Summit School District considers reallocating central office funds, but not everyone is happy
A Summit School District plan to make up for the loss of a chief operating officer is controversial among some staff members.
Interim Superintendent Roy Crawford presented the district’s proposed organizational chart for the 2022-23 school year during a school board meeting on Thursday, April 14. Last year, Crawford decided not to refill the chief operating officer position after failing to receive a strong list of qualified candidates.
The duties of the position, which include managing the district’s safety and security, information technology, health coordination, transportation and facilities, were given to the district’s chief financial officer and chief human resources officer.
The situation isn’t sustainable for the employees, who took on the added responsibilities without an increase in pay, Crawford said at the meeting.

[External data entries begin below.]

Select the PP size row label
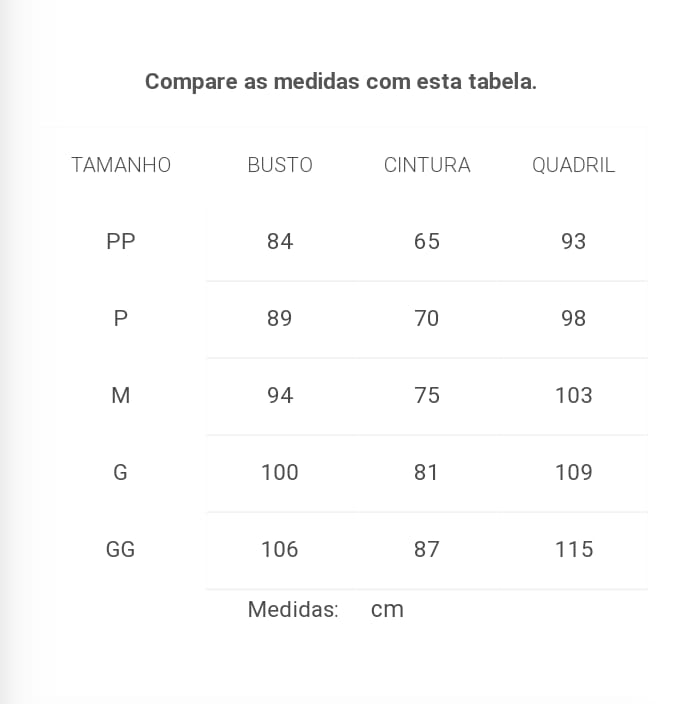The width and height of the screenshot is (686, 704). (x=121, y=241)
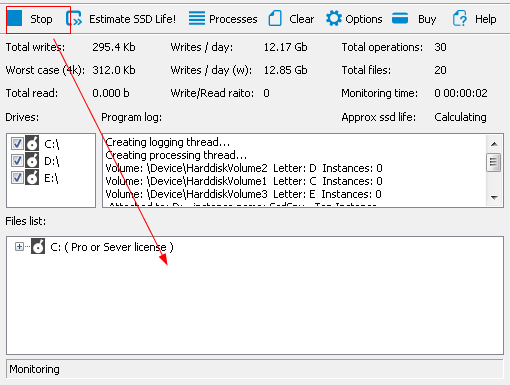Select C: ( Pro or Sever license ) item
Image resolution: width=510 pixels, height=385 pixels.
click(x=112, y=247)
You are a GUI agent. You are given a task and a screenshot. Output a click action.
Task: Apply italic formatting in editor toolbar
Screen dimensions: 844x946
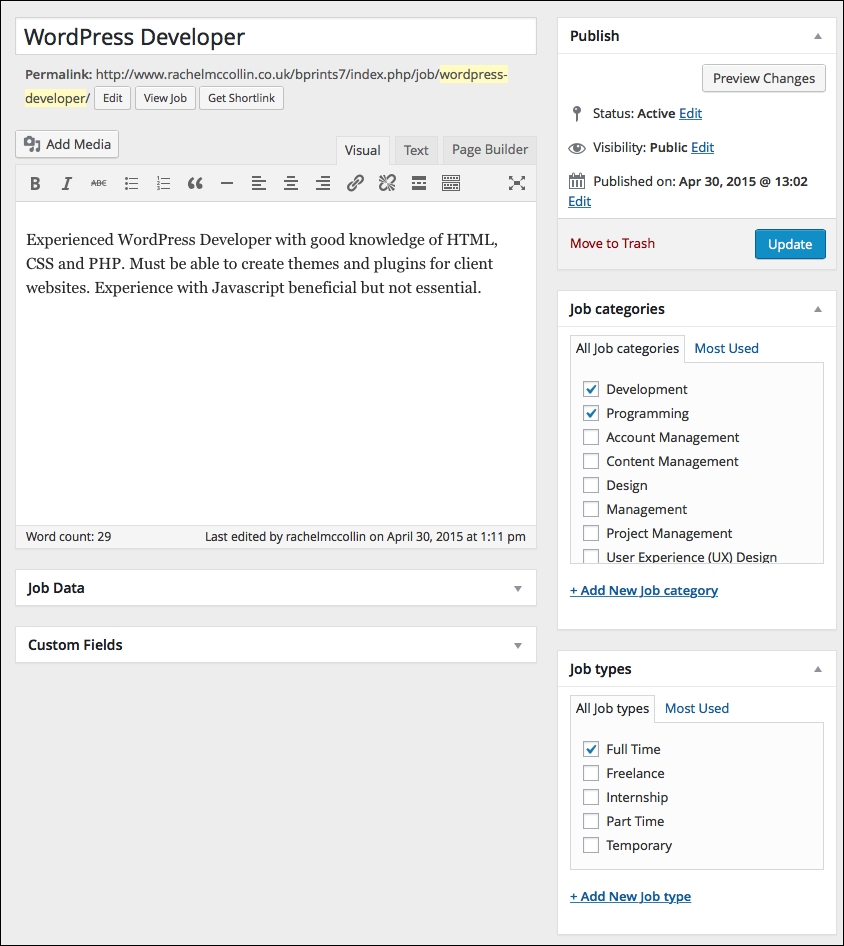[x=66, y=183]
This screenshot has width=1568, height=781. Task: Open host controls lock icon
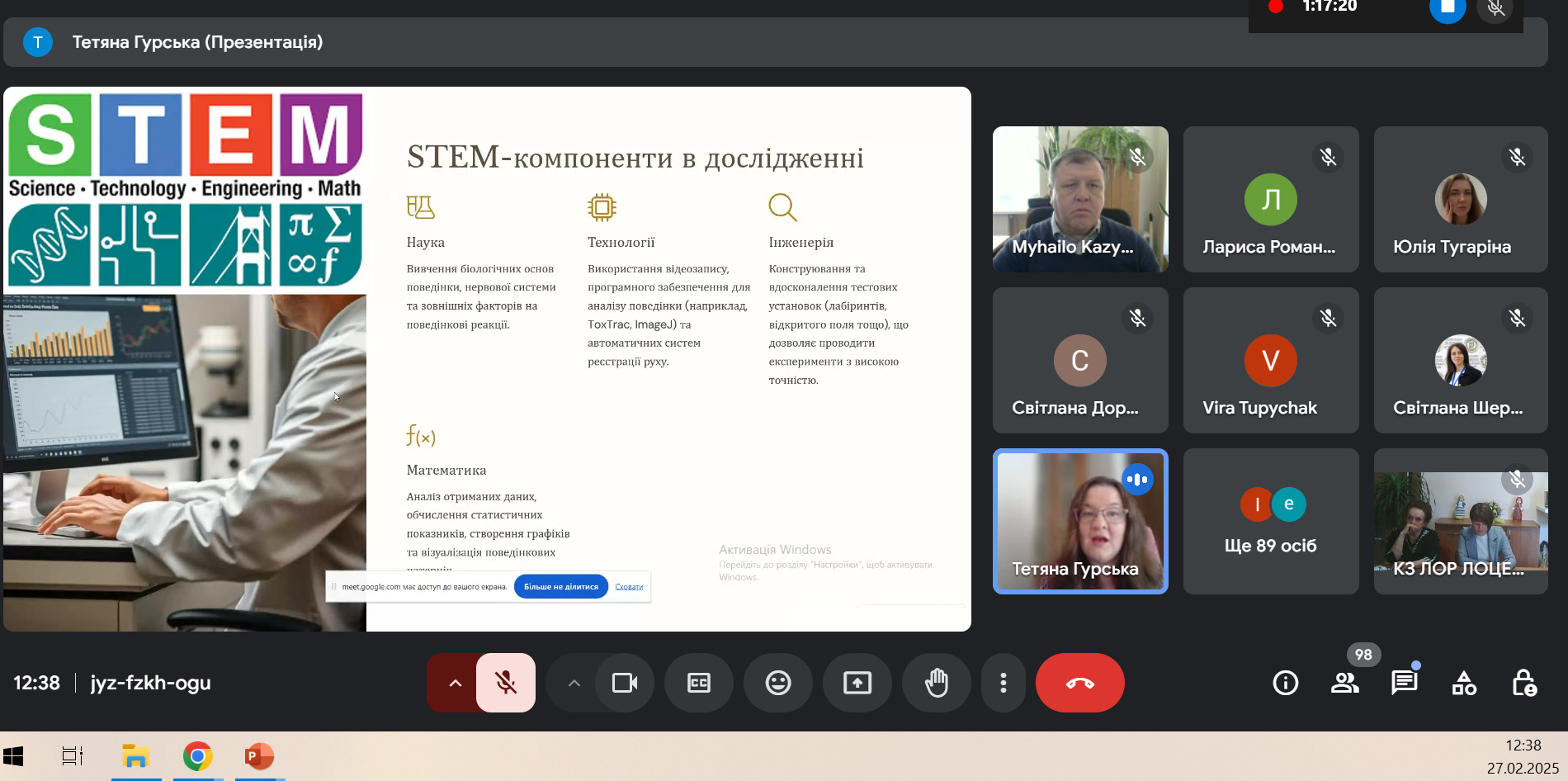[1523, 683]
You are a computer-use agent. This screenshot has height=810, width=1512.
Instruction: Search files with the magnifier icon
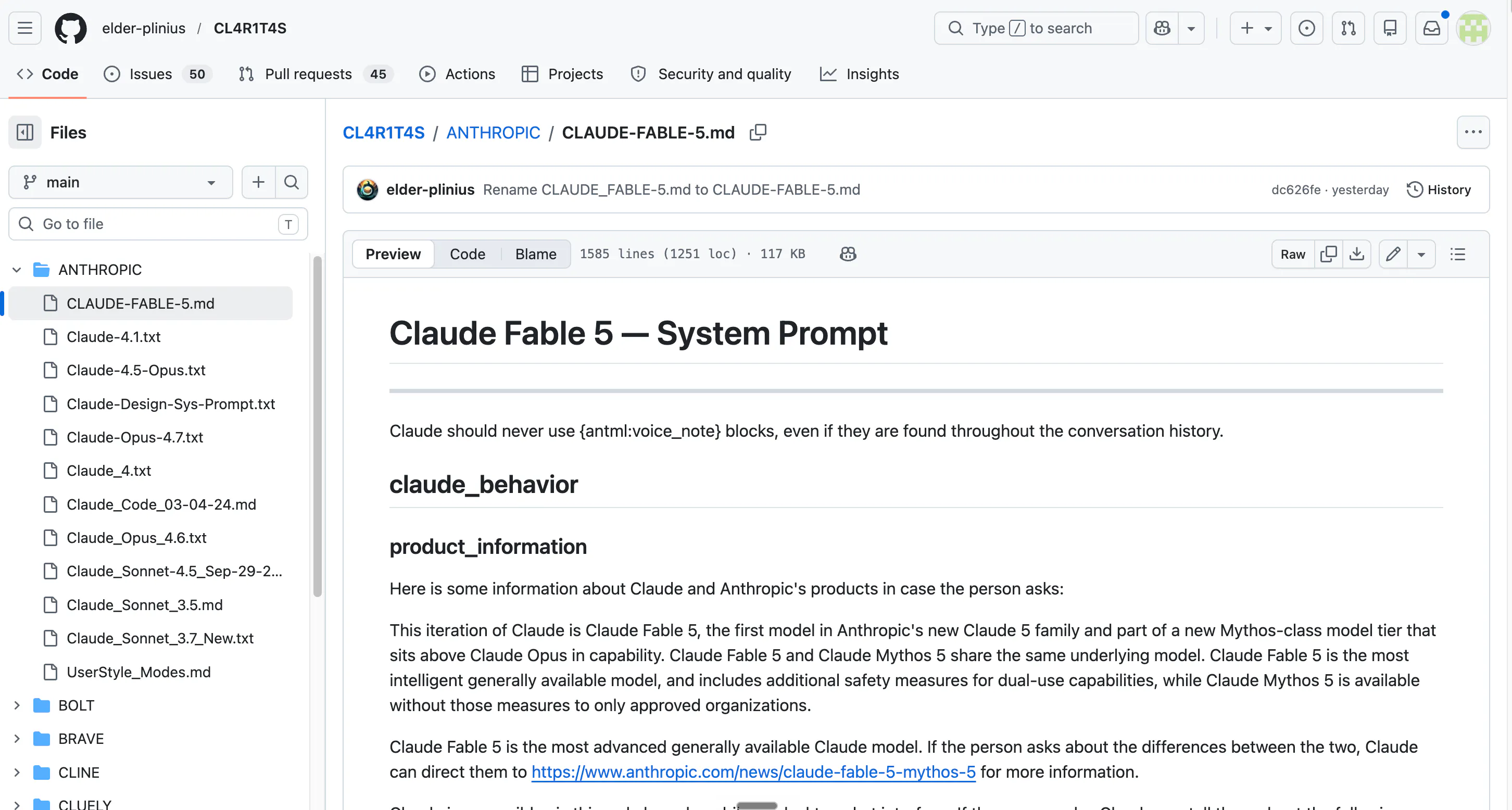click(x=291, y=182)
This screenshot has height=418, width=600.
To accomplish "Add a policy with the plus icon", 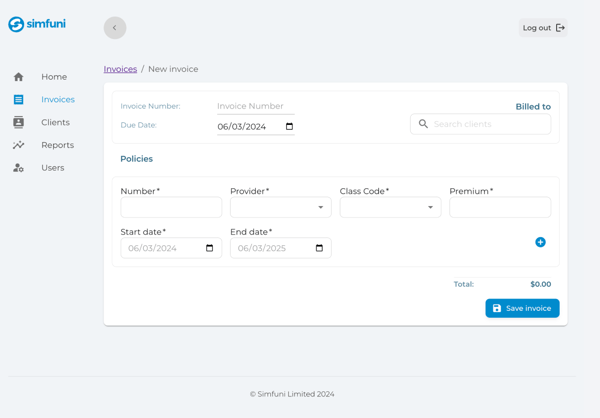I will click(540, 242).
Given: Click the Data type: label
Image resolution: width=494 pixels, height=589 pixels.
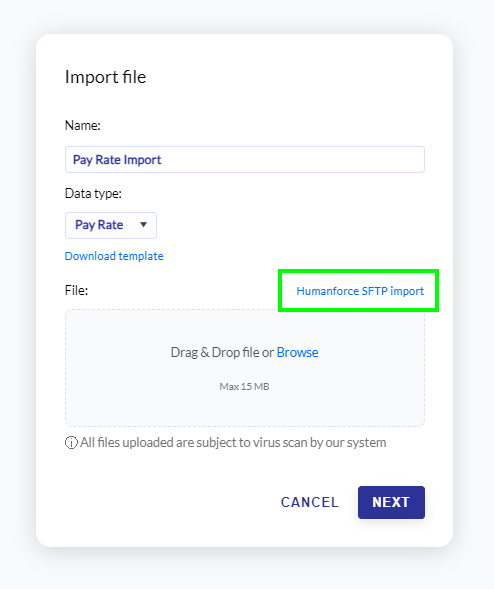Looking at the screenshot, I should (x=94, y=193).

“They had a full-time job that we’ve added to,” he said. “… For me, the need for this was no surprise and I would hope for the board it was no surprise.”
To help ease some of the burden on those positions, Crawford proposed reallocating the funds to create a new financial analyst position. The financial analyst would take on some of the chief financial officer duties and would cost $80,000 for salary and benefits.
If the district chose not to do that, then the $180,000 that would have gone to a chief operating officer would remain in the central staff budget. Crawford said he is in favor of the financial analyst position because it saves the district $100,000.
Even though the financial analyst option saves money, some district staff members felt adding any position to the central office takes needed funds away from the classrooms. Staff members spoke against the plan during the public comment section of the meeting, which took place before Crawford’s presentation.
“I find it shocking that the central office staff has considered prioritizing precious (full time employees) in any other place than our school buildings in a year when teachers, counselors, administrators, bus drivers, custodians, cafeteria staff and maintenance staff have carried the enormous weight of this pandemic,” said Liz Waddick, president of the Summit County Education Association and a teacher at Summit High School.
Crawford said he felt that people misunderstood the nature of the funding. The interim superintendent clarified that the budget for the central office doesn’t change because the $180,000 for the chief operating officer were reallocated to the central office budget, not to the general fund.
“When I hear comments that we’re adding to the central office, it’s baloney,” he said. “(It’s the) same number of positions with $100,000 less.”
The issue of a chief operating officer is ultimately up to the superintendent, not the school board, to solve. However, the board members gave Crawford feedback on what they’d like to see happen.
Ultimately, the board members felt it would be best to keep the organizational chart as it is now until the Superintendent-elect Anthony Byrd starts his role on July 1. That may mean the $180,000 budgeted for the chief operating officer will remain in the central office budget until a budget amendment is made.
“If we are having a new superintendent coming, I would want that person’s perspective,” board member Johanna Kugler said. “I would want them to have ownership of their leadership team because it will be their leadership team.”
The board will discuss the issue again when it starts its budgeting process in the next few months.